| EXERCISE DETAILS |
Reproduce every row below verbatim, with no changes of any kind.

| SUPPLIED MATERIAL |

:::::

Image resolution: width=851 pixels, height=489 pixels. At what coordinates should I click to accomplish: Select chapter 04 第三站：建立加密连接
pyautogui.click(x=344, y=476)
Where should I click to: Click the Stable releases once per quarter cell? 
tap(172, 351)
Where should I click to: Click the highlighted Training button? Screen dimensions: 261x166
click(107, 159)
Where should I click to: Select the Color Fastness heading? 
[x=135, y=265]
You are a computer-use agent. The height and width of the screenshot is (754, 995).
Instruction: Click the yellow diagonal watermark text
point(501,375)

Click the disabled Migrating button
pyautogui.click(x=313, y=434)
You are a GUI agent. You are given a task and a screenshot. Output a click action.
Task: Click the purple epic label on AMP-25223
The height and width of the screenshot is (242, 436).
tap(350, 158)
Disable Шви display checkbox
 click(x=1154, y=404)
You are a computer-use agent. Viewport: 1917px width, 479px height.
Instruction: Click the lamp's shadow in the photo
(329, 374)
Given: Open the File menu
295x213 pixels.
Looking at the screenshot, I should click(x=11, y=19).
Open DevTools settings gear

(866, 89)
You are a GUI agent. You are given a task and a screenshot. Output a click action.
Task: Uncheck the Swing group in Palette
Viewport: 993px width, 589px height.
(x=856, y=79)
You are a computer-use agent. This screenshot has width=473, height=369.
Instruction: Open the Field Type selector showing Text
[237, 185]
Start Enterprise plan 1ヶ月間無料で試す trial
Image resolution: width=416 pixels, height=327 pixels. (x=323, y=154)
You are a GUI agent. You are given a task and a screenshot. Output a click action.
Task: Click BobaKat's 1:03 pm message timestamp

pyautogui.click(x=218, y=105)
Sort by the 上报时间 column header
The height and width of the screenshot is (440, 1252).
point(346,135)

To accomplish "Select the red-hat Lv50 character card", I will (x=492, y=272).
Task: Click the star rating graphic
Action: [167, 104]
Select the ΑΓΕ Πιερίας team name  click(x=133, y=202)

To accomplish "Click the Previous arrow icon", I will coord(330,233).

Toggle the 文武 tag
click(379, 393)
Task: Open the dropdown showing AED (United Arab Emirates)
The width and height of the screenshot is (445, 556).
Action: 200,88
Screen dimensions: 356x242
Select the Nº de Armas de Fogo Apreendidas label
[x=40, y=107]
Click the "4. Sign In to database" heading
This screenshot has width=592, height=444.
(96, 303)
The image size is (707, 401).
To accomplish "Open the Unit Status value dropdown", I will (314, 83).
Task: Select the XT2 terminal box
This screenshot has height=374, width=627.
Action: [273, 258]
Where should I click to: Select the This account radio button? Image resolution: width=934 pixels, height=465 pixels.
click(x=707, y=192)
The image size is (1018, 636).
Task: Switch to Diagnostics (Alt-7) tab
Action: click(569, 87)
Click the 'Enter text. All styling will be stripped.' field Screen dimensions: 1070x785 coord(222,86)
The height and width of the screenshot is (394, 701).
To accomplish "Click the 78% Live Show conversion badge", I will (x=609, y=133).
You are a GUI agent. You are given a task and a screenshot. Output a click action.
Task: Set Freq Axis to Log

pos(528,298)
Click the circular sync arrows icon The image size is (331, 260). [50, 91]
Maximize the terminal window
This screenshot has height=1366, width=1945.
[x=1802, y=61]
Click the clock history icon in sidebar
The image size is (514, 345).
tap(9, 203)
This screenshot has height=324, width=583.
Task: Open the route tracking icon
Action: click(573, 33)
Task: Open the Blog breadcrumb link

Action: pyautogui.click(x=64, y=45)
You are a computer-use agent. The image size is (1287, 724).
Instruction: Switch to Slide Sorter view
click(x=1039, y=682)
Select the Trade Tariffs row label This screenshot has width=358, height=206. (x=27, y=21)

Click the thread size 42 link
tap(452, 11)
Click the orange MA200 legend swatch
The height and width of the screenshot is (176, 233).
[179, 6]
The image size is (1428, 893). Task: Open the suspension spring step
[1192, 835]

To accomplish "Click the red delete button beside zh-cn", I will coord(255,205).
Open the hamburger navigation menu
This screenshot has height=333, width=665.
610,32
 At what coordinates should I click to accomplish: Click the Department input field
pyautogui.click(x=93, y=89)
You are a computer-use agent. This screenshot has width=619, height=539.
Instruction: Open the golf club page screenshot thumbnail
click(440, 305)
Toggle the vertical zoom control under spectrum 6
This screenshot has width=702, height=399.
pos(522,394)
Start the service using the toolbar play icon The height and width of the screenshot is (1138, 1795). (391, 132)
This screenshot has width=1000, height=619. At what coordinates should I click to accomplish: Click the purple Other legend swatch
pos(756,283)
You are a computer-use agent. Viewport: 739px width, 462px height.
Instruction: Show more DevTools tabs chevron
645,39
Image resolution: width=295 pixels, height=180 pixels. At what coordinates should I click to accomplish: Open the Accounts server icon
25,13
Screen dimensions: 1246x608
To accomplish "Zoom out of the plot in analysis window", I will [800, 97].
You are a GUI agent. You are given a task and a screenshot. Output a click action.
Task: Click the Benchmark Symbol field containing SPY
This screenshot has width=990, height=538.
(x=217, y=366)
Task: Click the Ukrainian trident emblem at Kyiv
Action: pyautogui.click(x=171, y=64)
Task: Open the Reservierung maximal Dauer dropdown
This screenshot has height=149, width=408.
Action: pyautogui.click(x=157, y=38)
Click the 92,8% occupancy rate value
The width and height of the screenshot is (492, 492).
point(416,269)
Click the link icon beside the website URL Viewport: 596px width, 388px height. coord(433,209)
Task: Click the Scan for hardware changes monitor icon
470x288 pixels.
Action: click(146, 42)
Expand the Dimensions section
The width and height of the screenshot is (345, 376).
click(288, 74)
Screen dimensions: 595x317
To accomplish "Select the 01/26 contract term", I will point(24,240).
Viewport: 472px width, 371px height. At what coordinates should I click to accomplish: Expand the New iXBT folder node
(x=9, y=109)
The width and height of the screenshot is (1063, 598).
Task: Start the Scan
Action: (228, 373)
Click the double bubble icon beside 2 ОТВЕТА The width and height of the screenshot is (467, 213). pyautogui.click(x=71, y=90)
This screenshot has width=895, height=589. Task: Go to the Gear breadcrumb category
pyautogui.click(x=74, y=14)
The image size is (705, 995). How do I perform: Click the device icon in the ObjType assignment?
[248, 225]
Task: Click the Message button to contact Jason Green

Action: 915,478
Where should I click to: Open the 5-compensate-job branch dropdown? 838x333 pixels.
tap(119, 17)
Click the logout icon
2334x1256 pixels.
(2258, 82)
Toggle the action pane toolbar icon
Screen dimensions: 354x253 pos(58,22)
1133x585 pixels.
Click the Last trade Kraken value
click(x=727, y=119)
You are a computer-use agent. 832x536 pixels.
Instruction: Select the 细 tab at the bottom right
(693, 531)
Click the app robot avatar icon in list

:::::

| THE OUTPUT |
Image resolution: width=851 pixels, height=489 pixels. At what coordinates should I click to accomplish: Select chapter 04 第三站：建立加密连接
pyautogui.click(x=344, y=476)
Where should I click to: Click the Stable releases once per quarter cell? 
tap(172, 351)
Where should I click to: Click the highlighted Training button? Screen dimensions: 261x166
click(107, 159)
Where should I click to: Select the Color Fastness heading? 
[x=135, y=265]
You are a computer-use agent. The height and width of the screenshot is (754, 995).
Instruction: Click the yellow diagonal watermark text
point(501,375)

Click the disabled Migrating button
pyautogui.click(x=313, y=434)
You are a GUI agent. You are given a task and a screenshot. Output a click action.
Task: Click the purple epic label on AMP-25223
The height and width of the screenshot is (242, 436).
tap(350, 158)
Disable Шви display checkbox
 click(x=1154, y=404)
You are a computer-use agent. Viewport: 1917px width, 479px height.
Instruction: Click the lamp's shadow in the photo
(329, 374)
Given: Open the File menu
295x213 pixels.
Looking at the screenshot, I should click(x=11, y=19).
Open DevTools settings gear

(866, 89)
You are a GUI agent. You are given a task and a screenshot. Output a click action.
Task: Uncheck the Swing group in Palette
Viewport: 993px width, 589px height.
(x=856, y=79)
You are a computer-use agent. This screenshot has width=473, height=369.
Instruction: Open the Field Type selector showing Text
[237, 185]
Start Enterprise plan 1ヶ月間無料で試す trial
Image resolution: width=416 pixels, height=327 pixels. (x=323, y=154)
You are a GUI agent. You are given a task and a screenshot. Output a click action.
Task: Click BobaKat's 1:03 pm message timestamp

pyautogui.click(x=218, y=105)
Sort by the 上报时间 column header
The height and width of the screenshot is (440, 1252).
point(346,135)

To accomplish "Select the red-hat Lv50 character card", I will (x=492, y=272).
Task: Click the star rating graphic
Action: [167, 104]
Select the ΑΓΕ Πιερίας team name  click(x=133, y=202)

To accomplish "Click the Previous arrow icon", I will coord(330,233).

Toggle the 文武 tag
click(379, 393)
Task: Open the dropdown showing AED (United Arab Emirates)
The width and height of the screenshot is (445, 556).
Action: 200,88
Screen dimensions: 356x242
Select the Nº de Armas de Fogo Apreendidas label
[x=40, y=107]
Click the "4. Sign In to database" heading
This screenshot has width=592, height=444.
(96, 303)
The image size is (707, 401).
To accomplish "Open the Unit Status value dropdown", I will (314, 83).
Task: Select the XT2 terminal box
This screenshot has height=374, width=627.
Action: [273, 258]
Where should I click to: Select the This account radio button? Image resolution: width=934 pixels, height=465 pixels.
click(x=707, y=192)
The image size is (1018, 636).
Task: Switch to Diagnostics (Alt-7) tab
Action: click(569, 87)
Click the 'Enter text. All styling will be stripped.' field Screen dimensions: 1070x785 coord(222,86)
The height and width of the screenshot is (394, 701).
To accomplish "Click the 78% Live Show conversion badge", I will (x=609, y=133).
You are a GUI agent. You are given a task and a screenshot. Output a click action.
Task: Set Freq Axis to Log

pos(528,298)
Click the circular sync arrows icon The image size is (331, 260). [50, 91]
Maximize the terminal window
This screenshot has height=1366, width=1945.
[x=1802, y=61]
Click the clock history icon in sidebar
The image size is (514, 345).
tap(9, 203)
This screenshot has height=324, width=583.
Task: Open the route tracking icon
Action: click(573, 33)
Task: Open the Blog breadcrumb link

Action: pyautogui.click(x=64, y=45)
You are a computer-use agent. The image size is (1287, 724).
Instruction: Switch to Slide Sorter view
click(x=1039, y=682)
Select the Trade Tariffs row label This screenshot has width=358, height=206. (x=27, y=21)

Click the thread size 42 link
tap(452, 11)
Click the orange MA200 legend swatch
The height and width of the screenshot is (176, 233).
[179, 6]
The image size is (1428, 893). Task: Open the suspension spring step
[1192, 835]

To accomplish "Click the red delete button beside zh-cn", I will coord(255,205).
Open the hamburger navigation menu
This screenshot has height=333, width=665.
610,32
 At what coordinates should I click to accomplish: Click the Department input field
pyautogui.click(x=93, y=89)
You are a computer-use agent. This screenshot has width=619, height=539.
Instruction: Open the golf club page screenshot thumbnail
click(440, 305)
Toggle the vertical zoom control under spectrum 6
This screenshot has width=702, height=399.
pos(522,394)
Start the service using the toolbar play icon The height and width of the screenshot is (1138, 1795). (391, 132)
This screenshot has width=1000, height=619. At what coordinates should I click to accomplish: Click the purple Other legend swatch
pos(756,283)
You are a computer-use agent. Viewport: 739px width, 462px height.
Instruction: Show more DevTools tabs chevron
645,39
Image resolution: width=295 pixels, height=180 pixels. At what coordinates should I click to accomplish: Open the Accounts server icon
25,13
Screen dimensions: 1246x608
To accomplish "Zoom out of the plot in analysis window", I will [800, 97].
You are a GUI agent. You are given a task and a screenshot. Output a click action.
Task: Click the Benchmark Symbol field containing SPY
This screenshot has width=990, height=538.
(x=217, y=366)
Task: Click the Ukrainian trident emblem at Kyiv
Action: pyautogui.click(x=171, y=64)
Task: Open the Reservierung maximal Dauer dropdown
This screenshot has height=149, width=408.
Action: pyautogui.click(x=157, y=38)
Click the 92,8% occupancy rate value
The width and height of the screenshot is (492, 492).
point(416,269)
Click the link icon beside the website URL Viewport: 596px width, 388px height. coord(433,209)
Task: Click the Scan for hardware changes monitor icon
470x288 pixels.
Action: click(146, 42)
Expand the Dimensions section
The width and height of the screenshot is (345, 376).
click(288, 74)
Screen dimensions: 595x317
To accomplish "Select the 01/26 contract term", I will point(24,240).
Viewport: 472px width, 371px height. At what coordinates should I click to accomplish: Expand the New iXBT folder node
(x=9, y=109)
The width and height of the screenshot is (1063, 598).
Task: Start the Scan
Action: (228, 373)
Click the double bubble icon beside 2 ОТВЕТА The width and height of the screenshot is (467, 213). pyautogui.click(x=71, y=90)
This screenshot has width=895, height=589. Task: Go to the Gear breadcrumb category
pyautogui.click(x=74, y=14)
The image size is (705, 995). How do I perform: Click the device icon in the ObjType assignment?
[248, 225]
Task: Click the Message button to contact Jason Green

Action: 915,478
Where should I click to: Open the 5-compensate-job branch dropdown? 838x333 pixels.
tap(119, 17)
Click the logout icon
2334x1256 pixels.
(2258, 82)
Toggle the action pane toolbar icon
Screen dimensions: 354x253 pos(58,22)
1133x585 pixels.
Click the Last trade Kraken value
click(x=727, y=119)
You are a computer-use agent. 832x536 pixels.
Instruction: Select the 细 tab at the bottom right
(693, 531)
Click the app robot avatar icon in list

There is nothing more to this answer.